Boners…how exactly do they happen? What does what to call the soldier to order? Let’s look at how a thought turns into a woody and all the ways to bring him down and keep him healthy. |
The Physiology of a Hard Member: An Anatomy Lesson
Let’s start at the very beginning. To understand the physiology of a hard member, it’s important to know the body parts that make the magic happen. The brain will actually be the impetus of the process. The male organ has two chambers inside of it called the corpora cavernosa. They run the span of the organ and encompass a labyrinth of blood vessels shaped like cavernous spaces, or for those who like a simpler picture, like sponges. Then there is the tunica albuginea which is the membrane surrounding the corpora cavernosa. (the membrane surrounding the corpora cavernosa), helps to trap the blood in the corpora cavernosa, sustaining the hard-on. Hard-on is reversed when muscles in the male organ contract, stopping the inflow of blood and opening outflow channels.
The Physiology of a Hard Member: How it Begins
Okay, so those are the parts. Here are how they all work together:
1) A man sees something or someone he finds exciting, thinking about something exciting, or a stiff wind blows by and he’s aroused. Basically, something has made him think, “Hmmm. I’d like a hard-on right now.”
2) The brain sends nerve messages that begin to stimulate the male organ.
3) The impulses from the brain and the local nerves cause the muscles of the corpora cavernosa to relax.
4) Blood flows in and fills all the open spaces.
5) This creates pressure in the corpora cavernosa, so the male organ expands and presto! A hard-on!
6) The tunica albuginea then traps the blood in to maintain the hard-on.
The Physiology of a Hard Member: Cumming to the Conclusion of a Hard-on
So, the hard-on is had. Now there are two possible outcomes: release or letting the hard-on subside unused. Leaving it unused means it the brain stops sending the signals to the area and nerves, and the eggplant wilts on the vine; back to whatever he was doing before. Now if release occurs, that’s something different.
Release is a reflex action coordinated by the central nervous system. It happens when the sensual act (with partner or solo) hits that critical point of no return and it happens in two phases. First, the vas deferens (which are the tubes that house and transport the fluid from the privates) starts contracting, squeezing the fluid to the base of the male organ and prostate. This releases the secretions which are needed to make seed. This is the exact moment wherein release is truly unstoppable. In the second phase, the muscles residing at the base of the male organ contract every 0.8 seconds (yes, scientists timed it) to project the seed forth in up to five bursts.
Genital Health: The Key to Strong Hard-ons
Want strong hard-ons in the snap of a finger? Of course! That’s why it’s important to make member health a priority. Be sure to get at least 30 minutes of cardiovascular exercise for ample heart health, eat a healthy diet, engage in some form of stress management, avoid smoking, get good, quality sleep and stay current on annual checkups.

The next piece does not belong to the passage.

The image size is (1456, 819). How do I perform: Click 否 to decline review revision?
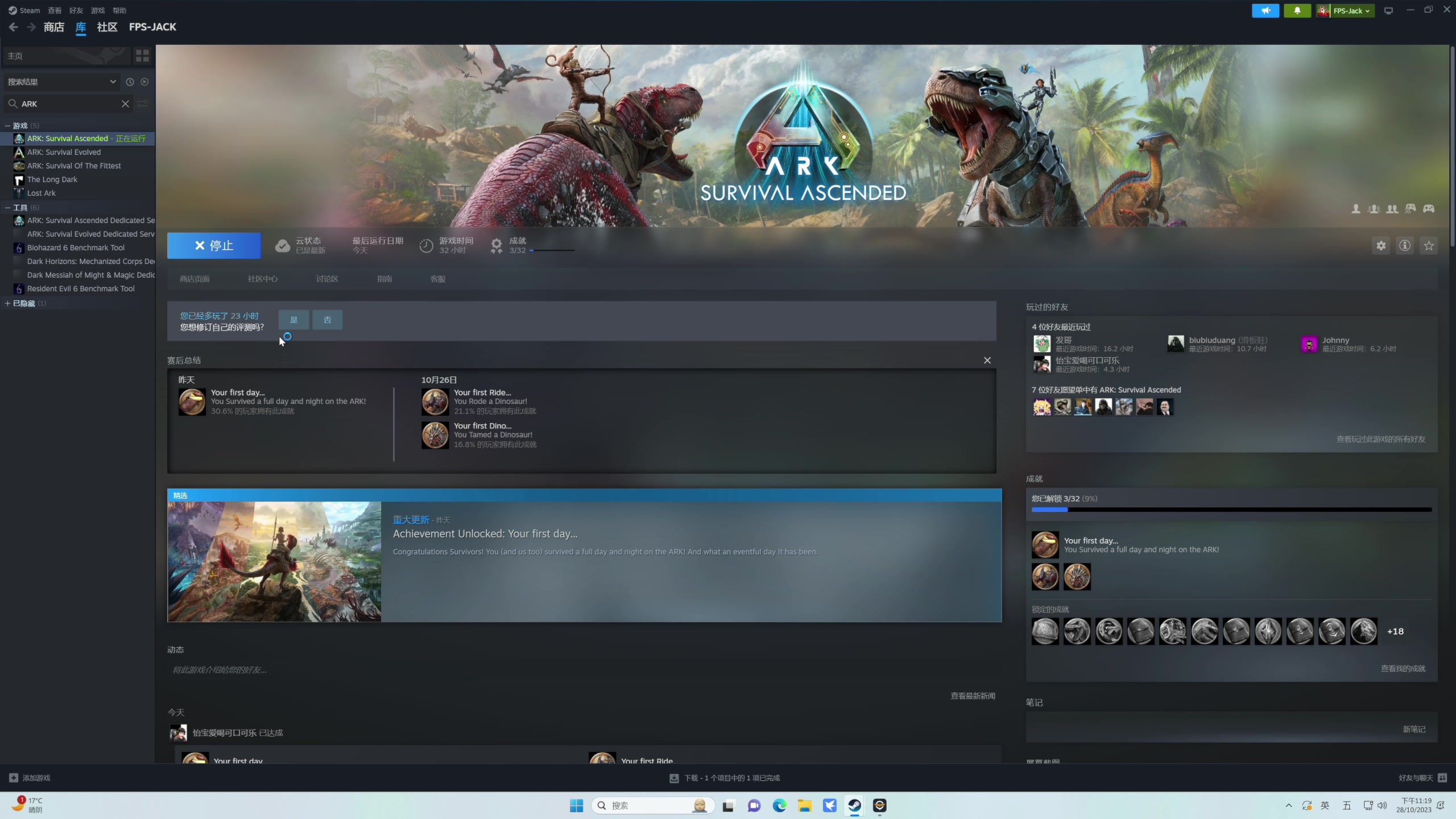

Also, be sure keep the male organ clean and strong. Bacteria and infection are more likely to infiltrate a warm, moist please, so it’s important to safeguard health by cleansing the male organ every day and sometimes more, with warm water and a mild cleanser free of additives and harsh chemicals. Rinse well and pat dry with a soft towel or air dry. To finish off, moisturize the member with a specially formulated member health creme (health professionals recommend Man 1 Man Oil, which has been clinically proven safe and mild for skin). Select a cream with vitamins like A, B, C, and D to promote health and a natural moisturizer that will soften the male organ and keep it ready for handling.
Visit www.menshealthfirst.com for more information about treating common male organ health problems, including soreness, redness and loss of male organ sensation. John Dugan is a professional writer who specializes in men's health issues and is an ongoing contributing writer to numerous online web sites.